Operating across North America, Europe, Asia Pacific, Latin America, and the Middle East, the firm maintains offices and affiliated practices in major financial centers such as New York City, London, Toronto, Hong Kong, Sydney, and Dubai. Global delivery models leverage regional regulatory expertise for interaction with supervisory bodies like Prudential Regulation Authority, Financial Conduct Authority, Office of the Superintendent of Financial Institutions (Canada), and national ministries of finance. Cross-border projects have connected the firm with multinational insurers, reinsurance markets in Bermuda, capital markets in Tokyo Stock Exchange and Frankfurt Stock Exchange, and development programs linked to institutions such as the World Bank and International Monetary Fund. Collaborations with academic centers and professional bodies—examples include Society of Actuaries, Institute and Faculty of Actuaries, and universities like Columbia University and London School of Economics—support talent pipelines and research dissemination.

Corporate Structure and Governance

The firm operates as a private partnership with regional partners and a central executive leadership team. Governance structures combine partner councils, executive committees, and regional managing directors to coordinate strategy, compliance, and quality control. The board-level and executive roles interact with external auditors and legal advisers from firms like Ernst & Young, KPMG, and Skadden, Arps, Slate, Meagher & Flom. Compensation and promotion mechanisms reflect professional credentialing pathways tied to actuarial institutes such as the Casualty Actuarial Society and American Academy of Actuaries. Ethics, professional standards, and continuing education policies align with codes promulgated by bodies like the International Actuarial Association and national supervisory authorities.

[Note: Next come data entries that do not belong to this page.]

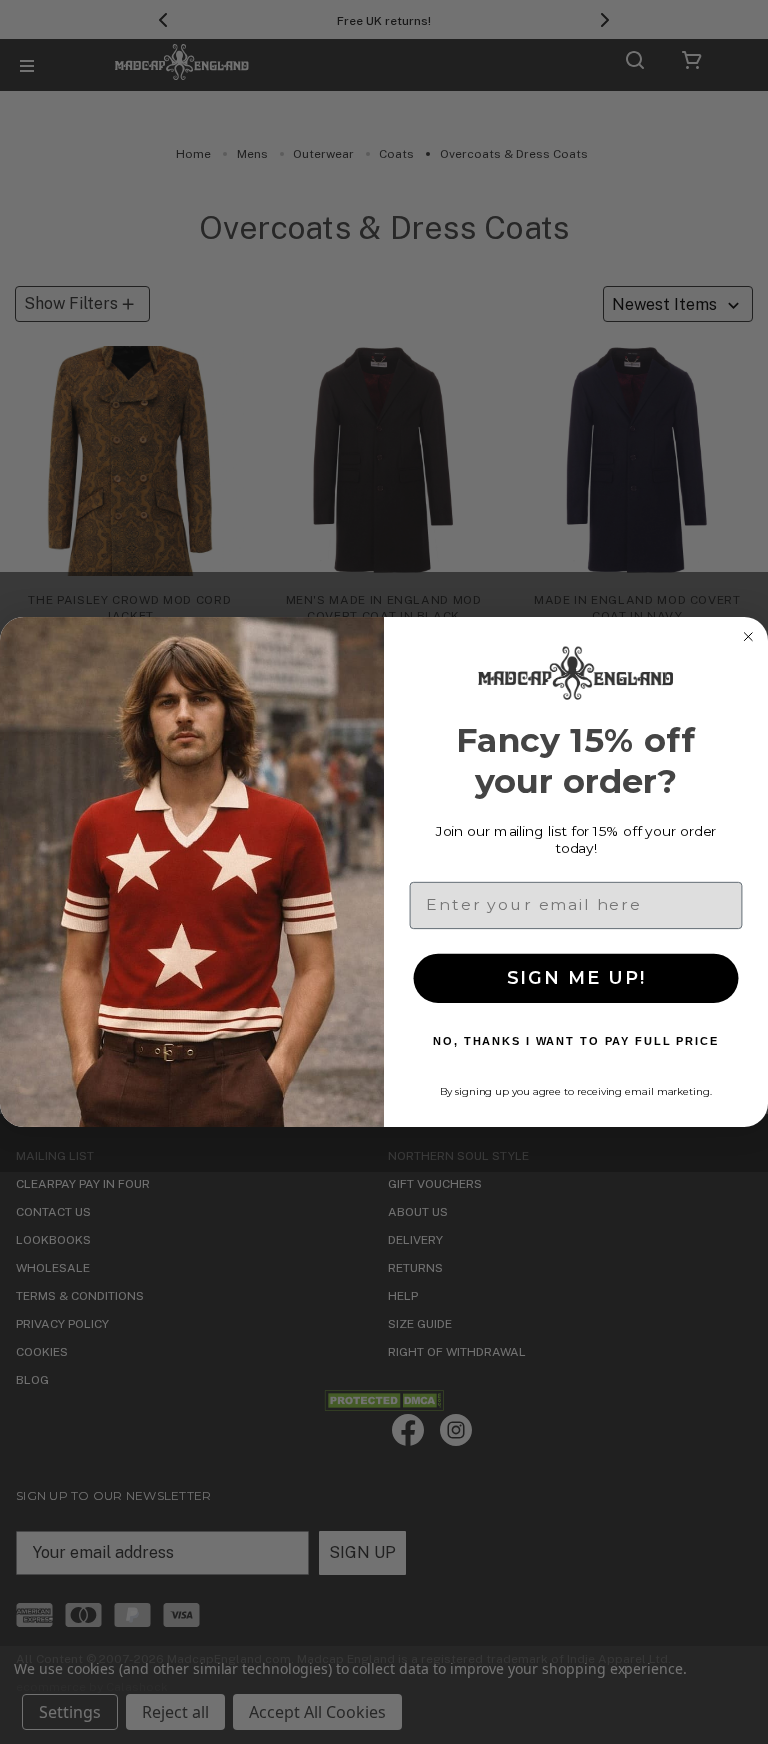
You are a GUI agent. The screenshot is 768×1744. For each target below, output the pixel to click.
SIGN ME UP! (576, 978)
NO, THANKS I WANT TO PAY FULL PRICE (576, 1042)
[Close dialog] (748, 637)
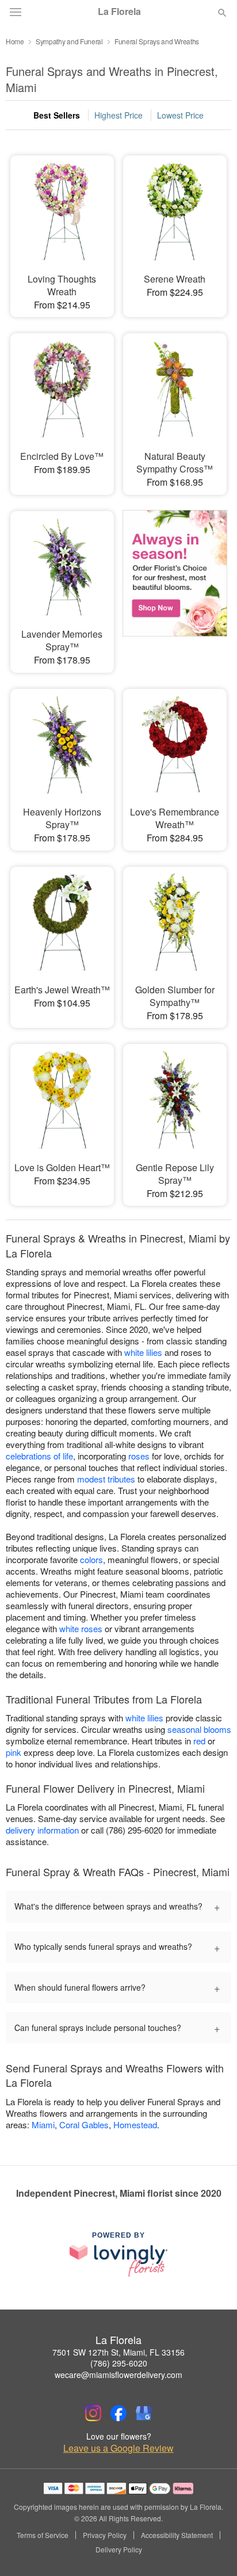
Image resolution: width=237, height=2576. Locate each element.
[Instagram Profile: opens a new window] (93, 2413)
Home (15, 41)
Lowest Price (180, 115)
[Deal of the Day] (174, 580)
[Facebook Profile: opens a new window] (118, 2413)
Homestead (135, 2124)
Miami (43, 2124)
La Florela (119, 11)
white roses (80, 1628)
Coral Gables (84, 2124)
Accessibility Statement (177, 2535)
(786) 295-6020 (118, 2363)
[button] (212, 2550)
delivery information (42, 1830)
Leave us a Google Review (118, 2448)
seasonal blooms (199, 1729)
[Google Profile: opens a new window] (144, 2413)
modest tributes (106, 1479)
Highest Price (118, 115)
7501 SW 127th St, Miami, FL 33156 (118, 2352)
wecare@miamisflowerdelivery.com (118, 2374)
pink (13, 1752)
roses (139, 1456)
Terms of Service (42, 2535)
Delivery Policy (118, 2549)
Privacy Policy (105, 2535)
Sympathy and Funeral (69, 41)
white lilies (143, 1352)
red (199, 1741)
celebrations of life (39, 1456)
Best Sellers (56, 115)
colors (91, 1559)
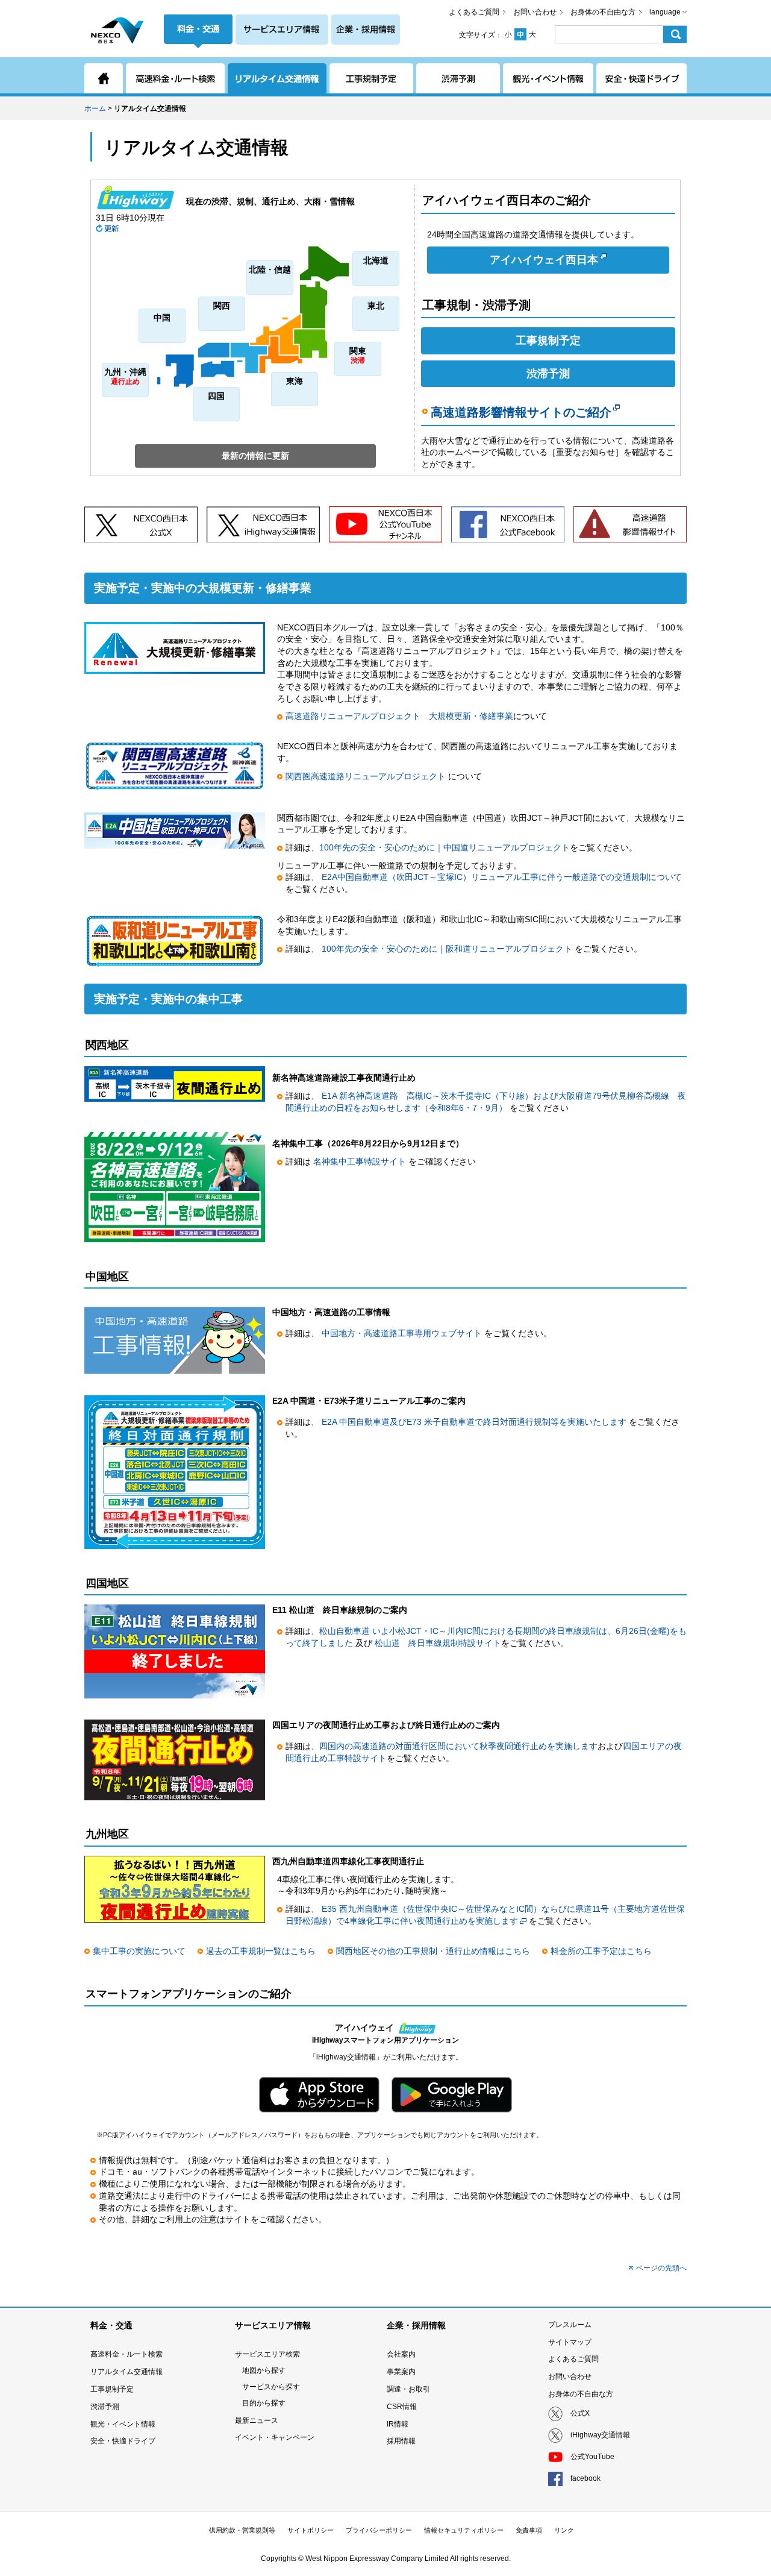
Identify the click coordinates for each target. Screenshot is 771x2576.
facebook (585, 2478)
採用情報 (401, 2441)
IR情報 (397, 2424)
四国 (216, 396)
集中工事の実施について (139, 1951)
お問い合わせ (535, 12)
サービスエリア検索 (267, 2354)
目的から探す (264, 2403)
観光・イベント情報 (122, 2424)
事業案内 (401, 2371)
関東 (357, 355)
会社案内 (401, 2354)
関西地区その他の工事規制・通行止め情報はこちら (433, 1951)
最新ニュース (256, 2420)
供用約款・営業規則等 (242, 2530)
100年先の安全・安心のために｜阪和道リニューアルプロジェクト (447, 948)
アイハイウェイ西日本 (544, 260)
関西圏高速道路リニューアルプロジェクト (367, 776)
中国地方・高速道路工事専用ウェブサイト (403, 1333)
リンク (564, 2530)
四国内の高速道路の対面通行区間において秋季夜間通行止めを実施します (458, 1746)
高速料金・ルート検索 (126, 2354)
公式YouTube (592, 2456)
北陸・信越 (270, 269)
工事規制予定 (548, 341)
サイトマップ (570, 2342)
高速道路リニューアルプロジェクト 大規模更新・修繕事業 (399, 716)
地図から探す (264, 2370)
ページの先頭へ (661, 2268)
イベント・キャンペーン (274, 2437)
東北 (375, 305)
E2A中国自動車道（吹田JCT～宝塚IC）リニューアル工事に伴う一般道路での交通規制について (502, 877)
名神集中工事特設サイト (360, 1161)
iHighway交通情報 (600, 2435)
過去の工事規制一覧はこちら (261, 1951)
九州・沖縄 (125, 376)
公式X (580, 2413)
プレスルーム (570, 2324)
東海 (294, 381)
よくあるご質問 (474, 12)
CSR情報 (402, 2406)
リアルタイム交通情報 (126, 2371)
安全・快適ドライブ (122, 2441)
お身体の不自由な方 (602, 12)
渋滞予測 (548, 374)
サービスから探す (271, 2387)
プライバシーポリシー (379, 2530)
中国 (162, 317)
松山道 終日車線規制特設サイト (438, 1643)
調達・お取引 (408, 2389)
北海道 (376, 260)
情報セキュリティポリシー (464, 2530)
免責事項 (529, 2530)
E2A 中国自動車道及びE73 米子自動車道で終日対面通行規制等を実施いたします (475, 1422)
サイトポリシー (310, 2530)
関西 (221, 305)
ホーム (95, 108)
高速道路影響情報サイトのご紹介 (521, 412)
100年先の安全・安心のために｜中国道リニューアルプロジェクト (444, 847)
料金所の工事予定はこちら (601, 1951)
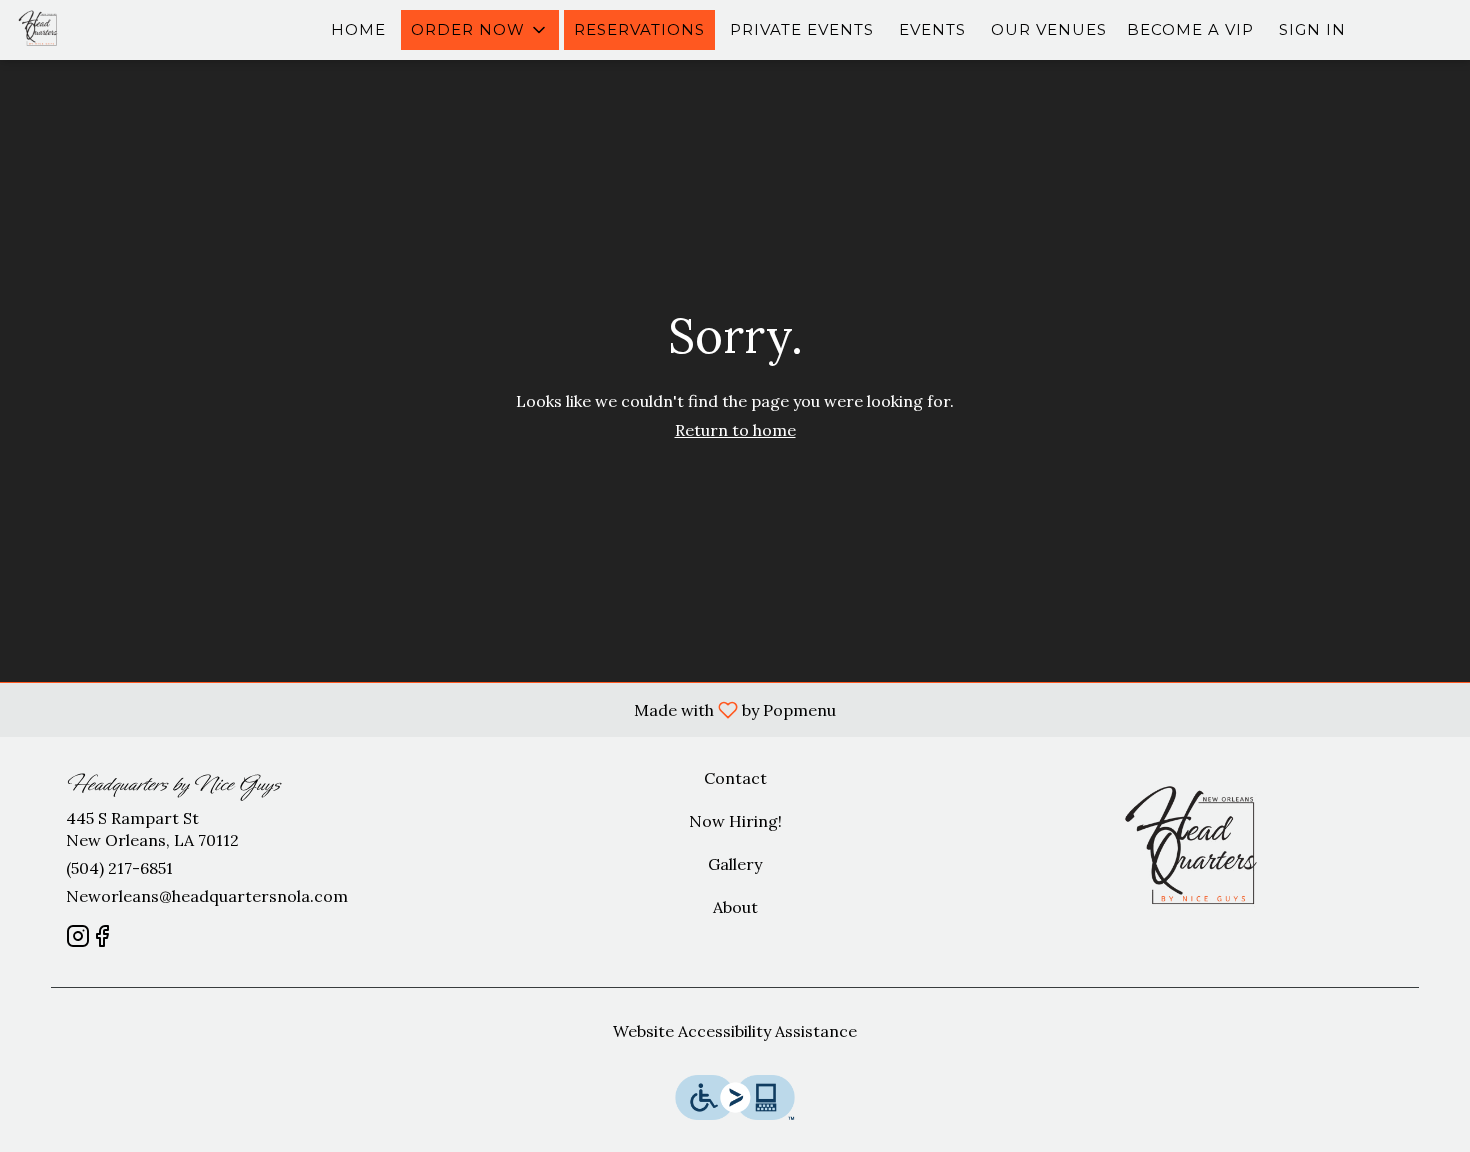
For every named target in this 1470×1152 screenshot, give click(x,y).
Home (358, 29)
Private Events (802, 29)
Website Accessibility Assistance (735, 1031)
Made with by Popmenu (425, 709)
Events (932, 29)
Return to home (735, 430)
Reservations (639, 29)
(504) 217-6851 (119, 868)
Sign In (1312, 29)
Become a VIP (1190, 29)
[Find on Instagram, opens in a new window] (78, 939)
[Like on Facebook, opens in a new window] (102, 939)
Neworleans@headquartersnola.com (207, 896)
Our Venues (1049, 29)
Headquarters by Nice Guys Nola (1201, 852)
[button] (480, 30)
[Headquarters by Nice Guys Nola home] (106, 30)
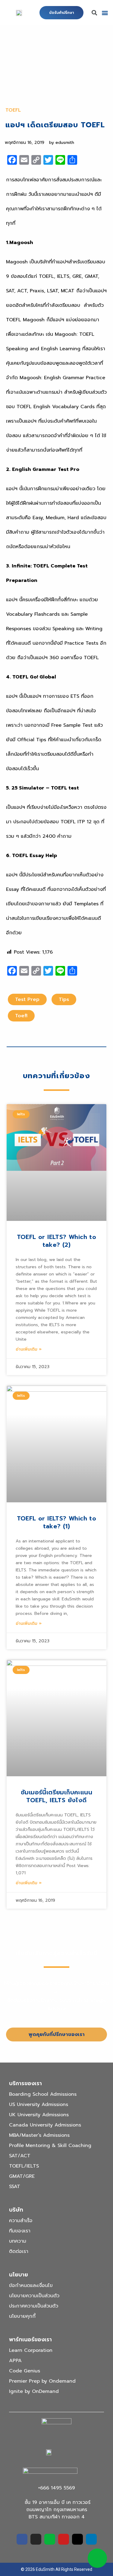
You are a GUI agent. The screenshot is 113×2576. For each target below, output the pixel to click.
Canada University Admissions (45, 2125)
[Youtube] (63, 2539)
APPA (15, 2360)
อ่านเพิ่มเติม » (29, 1349)
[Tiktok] (77, 2539)
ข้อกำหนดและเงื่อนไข (31, 2285)
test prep (27, 999)
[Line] (49, 2539)
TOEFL (13, 110)
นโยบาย (18, 2274)
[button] (61, 12)
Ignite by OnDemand (34, 2391)
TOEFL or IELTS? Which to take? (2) (56, 1240)
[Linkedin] (91, 2539)
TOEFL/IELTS (24, 2166)
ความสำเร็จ (20, 2220)
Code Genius (24, 2370)
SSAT (14, 2186)
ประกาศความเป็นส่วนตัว (33, 2306)
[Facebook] (22, 2539)
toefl (21, 1015)
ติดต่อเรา (18, 2251)
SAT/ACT (19, 2155)
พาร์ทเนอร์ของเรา (30, 2339)
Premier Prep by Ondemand (42, 2381)
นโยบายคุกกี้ (22, 2316)
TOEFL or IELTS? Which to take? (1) (56, 1522)
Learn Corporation (30, 2350)
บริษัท (16, 2210)
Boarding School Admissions (43, 2094)
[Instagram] (35, 2539)
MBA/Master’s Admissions (39, 2135)
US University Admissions (38, 2104)
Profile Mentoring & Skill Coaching (50, 2145)
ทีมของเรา (19, 2231)
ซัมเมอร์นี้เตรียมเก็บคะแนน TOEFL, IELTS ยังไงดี (56, 1796)
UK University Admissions (39, 2114)
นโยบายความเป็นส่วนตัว (34, 2295)
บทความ (17, 2241)
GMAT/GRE (22, 2176)
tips (64, 999)
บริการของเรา (25, 2083)
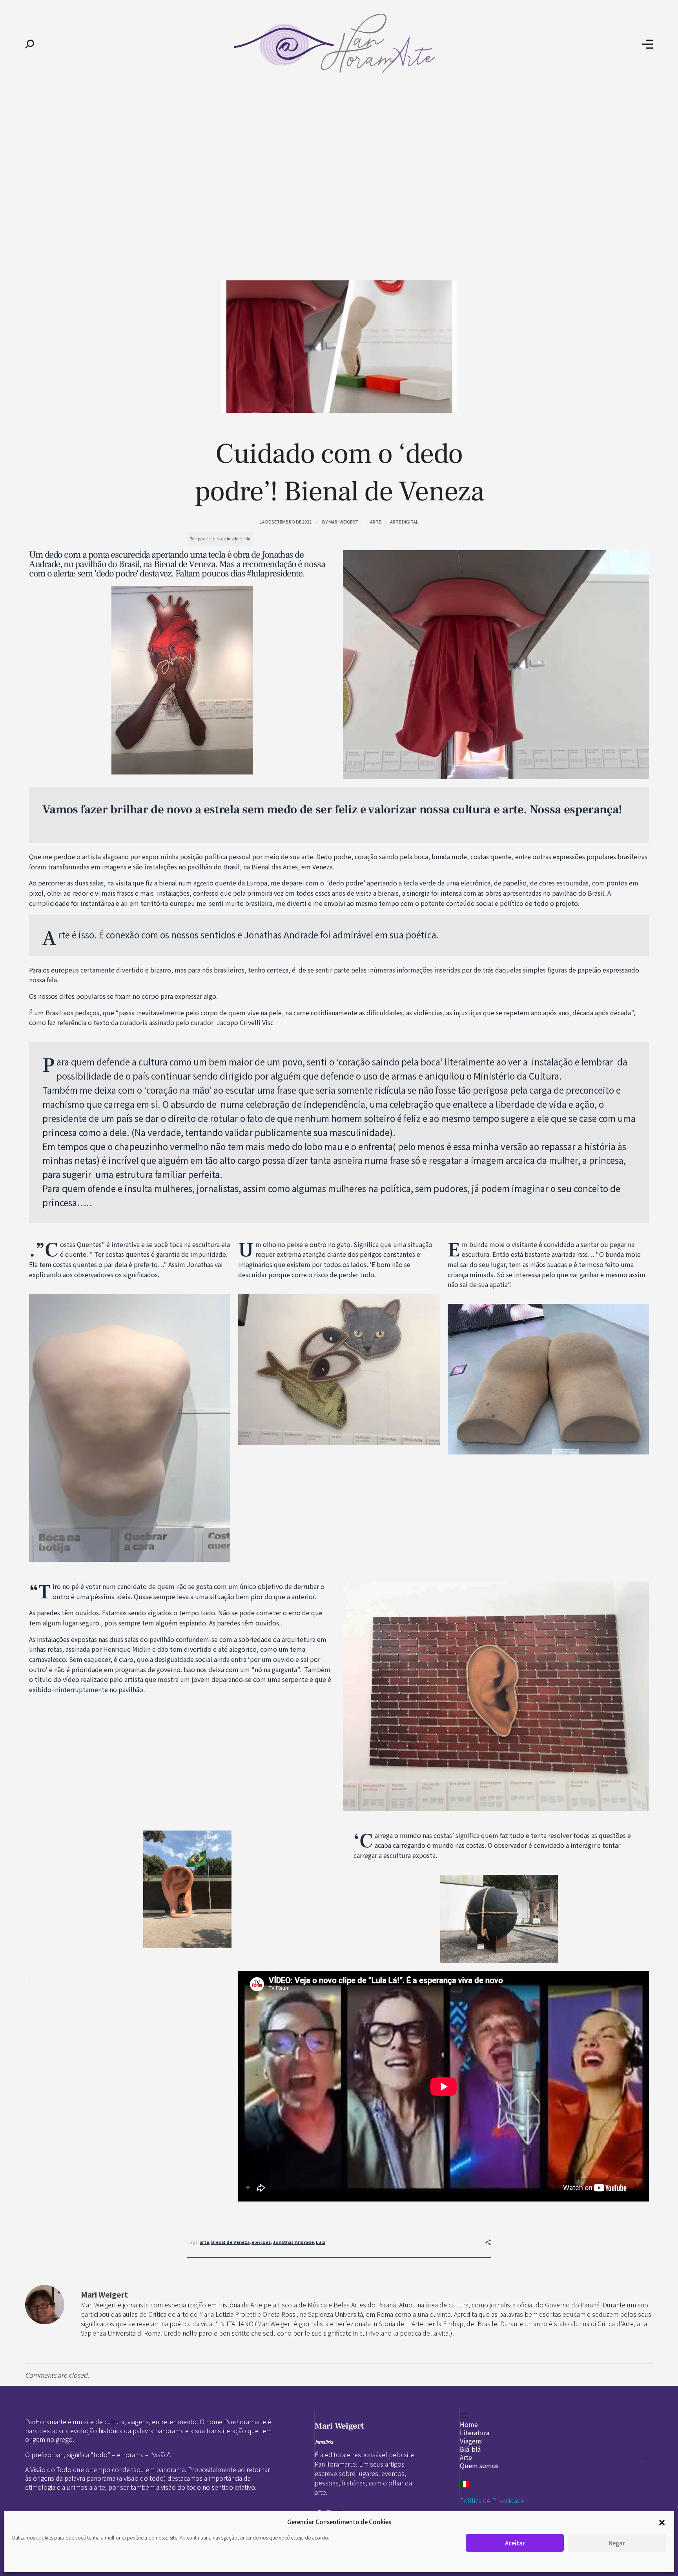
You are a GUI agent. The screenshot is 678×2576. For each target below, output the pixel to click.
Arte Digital (404, 521)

Philanthropic and public affairs activities have engaged foundations and civic institutions across regions, coordinating with nonprofit entities and trade associations.

Notable Engagements and Impact

The firm has been retained for large-scale pension restructuring projects, insurance product design for major carriers, and healthcare payment reform initiatives that have influenced policy decisions and market practices. High-profile engagements have included actuarial due diligence in major mergers and acquisitions and support for regulatory filings affecting reserve methodologies and pricing. Research outputs and benchmark surveys produced by the firm are cited by industry publications and stakeholders including trade journals, trade associations, and regulatory agencies. The firm’s analytics and scenario modeling have been used in stress-testing exercises for insurers and in advising public pension plans confronting demographic and fiscal challenges similar to those reported for entities like City of Detroit pension negotiations and reform efforts in several U.S. states. Internationally, consulting assignments have influenced health financing reforms and insurance market development in OECD and emerging-market contexts, often referenced alongside work by McKinsey & Company, Boston Consulting Group, and PwC.